I'm so sorry for the deep, deep sadness and these tough days.

The way that you share so honestly makes such a difference!
Probably to more hearts than you even know! I really treasure
the fact that you are so honest because I know you are being true....by sharing the happy and the sad....and not just what
you might think "everyone wants to hear" or "what I'm
supposed to feel like". Thank you Mary Beth!

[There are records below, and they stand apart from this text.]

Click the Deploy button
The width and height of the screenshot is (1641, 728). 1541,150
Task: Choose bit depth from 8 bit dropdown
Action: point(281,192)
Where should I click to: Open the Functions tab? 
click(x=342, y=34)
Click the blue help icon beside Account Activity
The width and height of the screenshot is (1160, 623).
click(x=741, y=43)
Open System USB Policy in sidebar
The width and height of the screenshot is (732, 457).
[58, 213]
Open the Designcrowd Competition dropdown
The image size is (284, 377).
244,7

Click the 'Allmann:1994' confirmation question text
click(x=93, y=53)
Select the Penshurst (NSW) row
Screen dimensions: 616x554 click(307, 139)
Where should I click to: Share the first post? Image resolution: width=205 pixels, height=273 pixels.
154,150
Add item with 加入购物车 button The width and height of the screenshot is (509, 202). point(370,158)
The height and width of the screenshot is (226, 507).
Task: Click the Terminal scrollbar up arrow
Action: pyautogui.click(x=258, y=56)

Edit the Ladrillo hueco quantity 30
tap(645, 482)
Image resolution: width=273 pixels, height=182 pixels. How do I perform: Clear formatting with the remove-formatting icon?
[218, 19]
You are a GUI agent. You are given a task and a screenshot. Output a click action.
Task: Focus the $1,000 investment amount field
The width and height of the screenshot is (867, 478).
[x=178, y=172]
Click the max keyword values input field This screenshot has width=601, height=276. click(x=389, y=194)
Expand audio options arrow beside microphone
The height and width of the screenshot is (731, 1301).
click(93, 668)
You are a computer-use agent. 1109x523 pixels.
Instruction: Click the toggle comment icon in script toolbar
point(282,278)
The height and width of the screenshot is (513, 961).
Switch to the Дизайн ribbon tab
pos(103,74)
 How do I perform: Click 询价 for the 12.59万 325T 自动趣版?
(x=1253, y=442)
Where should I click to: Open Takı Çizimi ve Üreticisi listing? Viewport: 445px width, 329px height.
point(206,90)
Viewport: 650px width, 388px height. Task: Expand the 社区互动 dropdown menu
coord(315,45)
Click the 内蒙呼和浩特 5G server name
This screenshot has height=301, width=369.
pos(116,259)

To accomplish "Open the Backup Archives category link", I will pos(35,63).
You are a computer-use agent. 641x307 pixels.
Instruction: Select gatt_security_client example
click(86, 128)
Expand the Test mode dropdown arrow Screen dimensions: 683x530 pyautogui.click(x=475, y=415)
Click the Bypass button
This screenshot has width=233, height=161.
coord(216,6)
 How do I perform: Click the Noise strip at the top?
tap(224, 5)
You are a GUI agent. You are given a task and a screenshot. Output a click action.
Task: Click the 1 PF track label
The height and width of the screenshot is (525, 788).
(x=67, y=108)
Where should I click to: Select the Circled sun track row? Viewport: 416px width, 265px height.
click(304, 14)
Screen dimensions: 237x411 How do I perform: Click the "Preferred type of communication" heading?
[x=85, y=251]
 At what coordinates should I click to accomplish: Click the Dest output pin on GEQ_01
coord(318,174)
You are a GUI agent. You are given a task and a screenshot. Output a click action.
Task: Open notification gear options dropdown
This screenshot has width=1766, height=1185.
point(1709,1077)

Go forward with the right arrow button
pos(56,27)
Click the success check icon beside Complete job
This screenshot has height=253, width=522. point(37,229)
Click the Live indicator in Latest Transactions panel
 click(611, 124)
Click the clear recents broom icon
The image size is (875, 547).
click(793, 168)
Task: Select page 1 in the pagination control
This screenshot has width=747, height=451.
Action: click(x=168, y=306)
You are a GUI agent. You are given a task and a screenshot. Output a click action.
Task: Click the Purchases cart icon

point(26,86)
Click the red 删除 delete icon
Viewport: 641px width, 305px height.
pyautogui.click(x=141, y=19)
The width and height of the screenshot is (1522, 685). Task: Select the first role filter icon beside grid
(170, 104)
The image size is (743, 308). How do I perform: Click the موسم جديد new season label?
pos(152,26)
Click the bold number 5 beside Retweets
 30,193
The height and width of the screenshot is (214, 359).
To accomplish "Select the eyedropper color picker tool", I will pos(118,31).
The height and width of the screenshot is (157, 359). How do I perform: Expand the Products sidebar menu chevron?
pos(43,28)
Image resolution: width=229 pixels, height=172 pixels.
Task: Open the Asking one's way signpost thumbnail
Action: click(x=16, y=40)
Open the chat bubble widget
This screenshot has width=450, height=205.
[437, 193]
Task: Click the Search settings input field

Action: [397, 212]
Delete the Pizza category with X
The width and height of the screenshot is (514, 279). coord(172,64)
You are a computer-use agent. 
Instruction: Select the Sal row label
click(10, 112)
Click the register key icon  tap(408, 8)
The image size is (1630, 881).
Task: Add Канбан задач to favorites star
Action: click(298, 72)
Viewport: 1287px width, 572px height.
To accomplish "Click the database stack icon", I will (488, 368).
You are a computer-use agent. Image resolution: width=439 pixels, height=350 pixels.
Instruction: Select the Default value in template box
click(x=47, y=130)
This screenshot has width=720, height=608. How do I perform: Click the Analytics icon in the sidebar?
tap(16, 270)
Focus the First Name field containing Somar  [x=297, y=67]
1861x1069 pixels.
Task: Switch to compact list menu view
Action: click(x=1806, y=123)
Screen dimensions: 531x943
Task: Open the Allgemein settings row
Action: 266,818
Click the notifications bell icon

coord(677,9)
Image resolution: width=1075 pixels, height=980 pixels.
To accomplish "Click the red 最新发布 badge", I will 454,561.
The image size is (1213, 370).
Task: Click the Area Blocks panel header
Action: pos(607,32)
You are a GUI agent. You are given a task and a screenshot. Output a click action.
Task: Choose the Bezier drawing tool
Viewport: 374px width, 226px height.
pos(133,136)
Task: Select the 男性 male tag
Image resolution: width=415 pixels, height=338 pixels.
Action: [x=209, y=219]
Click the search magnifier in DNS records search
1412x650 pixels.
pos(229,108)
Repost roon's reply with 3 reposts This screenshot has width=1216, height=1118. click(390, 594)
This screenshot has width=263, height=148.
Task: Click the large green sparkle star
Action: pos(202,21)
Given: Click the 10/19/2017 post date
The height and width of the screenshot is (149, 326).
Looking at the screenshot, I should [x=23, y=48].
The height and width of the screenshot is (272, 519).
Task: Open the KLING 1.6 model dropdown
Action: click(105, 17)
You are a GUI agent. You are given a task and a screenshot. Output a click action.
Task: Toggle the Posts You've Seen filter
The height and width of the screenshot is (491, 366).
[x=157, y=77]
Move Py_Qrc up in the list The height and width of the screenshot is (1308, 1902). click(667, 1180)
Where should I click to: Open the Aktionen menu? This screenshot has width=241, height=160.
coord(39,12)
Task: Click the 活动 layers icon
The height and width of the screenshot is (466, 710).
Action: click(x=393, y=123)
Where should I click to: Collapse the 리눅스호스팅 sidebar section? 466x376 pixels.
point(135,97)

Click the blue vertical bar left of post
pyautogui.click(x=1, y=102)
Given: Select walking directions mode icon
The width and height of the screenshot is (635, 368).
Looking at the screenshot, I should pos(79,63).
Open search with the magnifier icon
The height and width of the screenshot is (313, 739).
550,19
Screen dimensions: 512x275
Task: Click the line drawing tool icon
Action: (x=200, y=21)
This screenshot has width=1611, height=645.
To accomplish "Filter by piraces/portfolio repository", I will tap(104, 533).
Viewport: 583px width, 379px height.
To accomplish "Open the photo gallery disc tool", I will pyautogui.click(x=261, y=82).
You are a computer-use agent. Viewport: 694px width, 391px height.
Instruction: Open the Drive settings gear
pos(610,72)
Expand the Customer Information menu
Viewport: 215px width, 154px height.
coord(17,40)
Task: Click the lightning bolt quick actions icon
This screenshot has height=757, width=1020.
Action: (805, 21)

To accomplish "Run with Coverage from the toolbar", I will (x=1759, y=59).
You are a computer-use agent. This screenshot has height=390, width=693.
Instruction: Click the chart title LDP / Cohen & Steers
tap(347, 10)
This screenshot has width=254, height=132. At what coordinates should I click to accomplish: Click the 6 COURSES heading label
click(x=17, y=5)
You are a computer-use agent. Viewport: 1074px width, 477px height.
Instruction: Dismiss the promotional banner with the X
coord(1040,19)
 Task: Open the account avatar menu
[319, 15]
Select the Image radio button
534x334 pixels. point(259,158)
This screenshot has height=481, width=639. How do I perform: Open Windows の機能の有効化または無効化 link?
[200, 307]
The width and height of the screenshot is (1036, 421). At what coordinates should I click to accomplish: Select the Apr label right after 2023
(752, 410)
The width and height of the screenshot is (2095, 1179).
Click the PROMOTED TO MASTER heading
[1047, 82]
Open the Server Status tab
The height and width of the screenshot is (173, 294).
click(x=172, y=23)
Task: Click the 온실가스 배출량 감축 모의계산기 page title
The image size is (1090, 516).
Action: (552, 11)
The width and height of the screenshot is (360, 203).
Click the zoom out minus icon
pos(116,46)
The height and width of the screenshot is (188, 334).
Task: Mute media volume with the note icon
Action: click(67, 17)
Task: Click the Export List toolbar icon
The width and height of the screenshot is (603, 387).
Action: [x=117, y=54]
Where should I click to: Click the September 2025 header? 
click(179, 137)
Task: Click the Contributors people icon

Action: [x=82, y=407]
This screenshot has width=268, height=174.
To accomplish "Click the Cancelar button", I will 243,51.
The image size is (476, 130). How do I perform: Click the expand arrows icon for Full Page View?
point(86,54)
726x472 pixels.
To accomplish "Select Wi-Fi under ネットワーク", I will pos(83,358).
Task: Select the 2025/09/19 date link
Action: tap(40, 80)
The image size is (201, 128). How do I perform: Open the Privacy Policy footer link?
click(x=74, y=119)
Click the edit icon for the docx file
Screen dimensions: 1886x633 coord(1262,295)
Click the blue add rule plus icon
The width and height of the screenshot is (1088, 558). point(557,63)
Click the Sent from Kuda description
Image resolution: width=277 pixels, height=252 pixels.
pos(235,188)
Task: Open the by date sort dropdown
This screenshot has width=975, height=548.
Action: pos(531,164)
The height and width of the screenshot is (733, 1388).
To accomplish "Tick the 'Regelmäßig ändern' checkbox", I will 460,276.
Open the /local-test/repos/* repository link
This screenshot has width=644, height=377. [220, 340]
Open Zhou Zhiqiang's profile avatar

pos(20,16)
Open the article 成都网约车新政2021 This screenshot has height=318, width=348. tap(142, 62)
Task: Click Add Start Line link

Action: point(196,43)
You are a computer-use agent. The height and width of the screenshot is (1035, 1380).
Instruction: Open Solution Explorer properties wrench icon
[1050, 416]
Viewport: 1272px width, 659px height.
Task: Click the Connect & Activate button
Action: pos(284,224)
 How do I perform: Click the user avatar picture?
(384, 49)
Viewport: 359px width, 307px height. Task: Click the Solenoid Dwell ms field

So beautiful to look at the pictures of the different birthdays and see the heart and fun you put into Marias special day.
I loved that you turned the fairy cake into an even more magical
birthday treat with the "fix" of frosting! :)

Hugs,
Cindy K & family

Colleen Hansen

Continued blessings as you carry on without your precious Maria Sue. We lost our daughter 16 yrs ago and I still long to have her with me some days! It does get better over time, I know that for sure! Praying God will continue to pour out his grace on you during her birthday remembrance and also next week at the anniversary of her passing.

The Ackleys from Kettering, Ohio

MBC & family~
I wish you had more as well. Still sitting in prayer for you all:) Thanks for sharing your feelings of grief with us. It is making a difference in so many ways for many people. May you continue to be uplifted and comforted by the prayers of so many as well. Hugs, hugs & more hugs!!

Kathleen

No words, just prayers. I'm sorry.

Mendy

Thank you for sharing your real feelings. You are a real encouragement to everyone. May God continue to give you the peace and understanding everyday and know we are praying for you!

Gail H

You all are in my prayers.... I am so sorry.

Jeanine

Every time I read your descriptions of Maria and her bubbly personality I can't help but think of my thirdborn...Avery Grace. They sound so much alike...always laughing, milking every ounce of joy out of each moment of each day. I can only imagine how much you want Maria back, and I know there are no words that can make it better. But know that you continue to be in the prayers of so many and we all rejoice with you in the hope of that sweet reunion at the feet of Jesus. Blessings to you, and congratulations on Caleb's wedding! What a sweet Mother's day!

Rochelle

That's so sweet. All so well said. Praying for you and others going through similar loss right now, like this family: http://kayleighannefreeman.blogspot.com/

Thanks for being so open and honest about how you are feeling, and pointing us all back to the One who created us.